Member of the South Carolina House of Representatives from the 74th district
- In office 1991–1998
- Preceded by: Frank McBride
- Succeeded by: Todd Rutherford

Personal details
- Born: Alma Weaver September 18, 1923 Aiken, South Carolina
- Died: May 3, 2017 (aged 93) Columbia, South Carolina
- Party: Democratic
- Spouse: Wallace Byrd
- Education: Columbia University University of South Carolina Benedict College
- Profession: Educator, Professor, Philanthropist

= Alma W. Byrd =

American politician

Alma Weaver Byrd (September 18, 1923 - May 3, 2017) was an American politician.
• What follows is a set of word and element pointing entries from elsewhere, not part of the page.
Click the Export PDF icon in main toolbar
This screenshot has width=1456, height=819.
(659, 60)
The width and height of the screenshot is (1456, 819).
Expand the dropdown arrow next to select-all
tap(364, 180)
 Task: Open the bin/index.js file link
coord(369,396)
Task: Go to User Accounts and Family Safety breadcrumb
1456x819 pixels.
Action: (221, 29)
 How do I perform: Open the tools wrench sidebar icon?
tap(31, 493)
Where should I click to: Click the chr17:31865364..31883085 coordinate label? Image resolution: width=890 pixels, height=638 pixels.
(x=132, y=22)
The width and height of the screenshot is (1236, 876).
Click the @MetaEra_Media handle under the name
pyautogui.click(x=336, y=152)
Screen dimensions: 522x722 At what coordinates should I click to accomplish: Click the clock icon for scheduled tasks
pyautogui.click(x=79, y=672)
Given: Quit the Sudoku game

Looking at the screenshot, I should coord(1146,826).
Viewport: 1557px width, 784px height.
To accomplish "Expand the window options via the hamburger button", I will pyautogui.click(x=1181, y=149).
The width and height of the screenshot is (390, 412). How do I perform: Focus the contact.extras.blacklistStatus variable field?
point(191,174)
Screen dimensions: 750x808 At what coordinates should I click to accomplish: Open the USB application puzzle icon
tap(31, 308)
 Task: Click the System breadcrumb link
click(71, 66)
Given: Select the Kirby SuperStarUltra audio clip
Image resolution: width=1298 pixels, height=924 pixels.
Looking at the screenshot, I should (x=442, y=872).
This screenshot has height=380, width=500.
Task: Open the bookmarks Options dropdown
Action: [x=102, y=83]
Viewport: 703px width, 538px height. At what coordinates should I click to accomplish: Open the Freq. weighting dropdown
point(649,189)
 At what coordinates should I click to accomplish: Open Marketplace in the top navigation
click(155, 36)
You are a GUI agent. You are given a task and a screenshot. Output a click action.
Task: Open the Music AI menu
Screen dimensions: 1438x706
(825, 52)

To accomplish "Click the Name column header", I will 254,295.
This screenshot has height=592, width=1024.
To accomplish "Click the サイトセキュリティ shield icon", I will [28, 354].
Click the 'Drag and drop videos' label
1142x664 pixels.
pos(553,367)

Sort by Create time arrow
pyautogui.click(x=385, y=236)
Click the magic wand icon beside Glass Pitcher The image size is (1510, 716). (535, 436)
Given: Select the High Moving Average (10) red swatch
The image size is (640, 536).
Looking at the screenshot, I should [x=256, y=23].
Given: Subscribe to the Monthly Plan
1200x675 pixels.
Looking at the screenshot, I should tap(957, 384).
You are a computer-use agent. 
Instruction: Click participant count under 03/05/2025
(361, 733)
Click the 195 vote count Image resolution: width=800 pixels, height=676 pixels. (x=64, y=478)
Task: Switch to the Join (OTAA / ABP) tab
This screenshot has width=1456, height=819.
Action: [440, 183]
== Early life, education and career ==
Byrd was born in Aiken, South Carolina. She graduated from Benedict College, Columbia University, and the University of South Carolina. She taught English and French at Benedict College. Dr. Byrd also was a published author.

== Political career ==
Byrd served on the Richland County School District One Board and was the vice-chair of the school board. Byrd served as a Democratic member for the 74th district in the South Carolina House of Representatives from 1991 to 1998.

Rep. Byrd introduced legislation leading to the commission and placement of a portrait of Modjeska Monteith Simkins in the South Carolina State House. The Simkins portrait was painted by Columbia artist Larry Francis Lebby.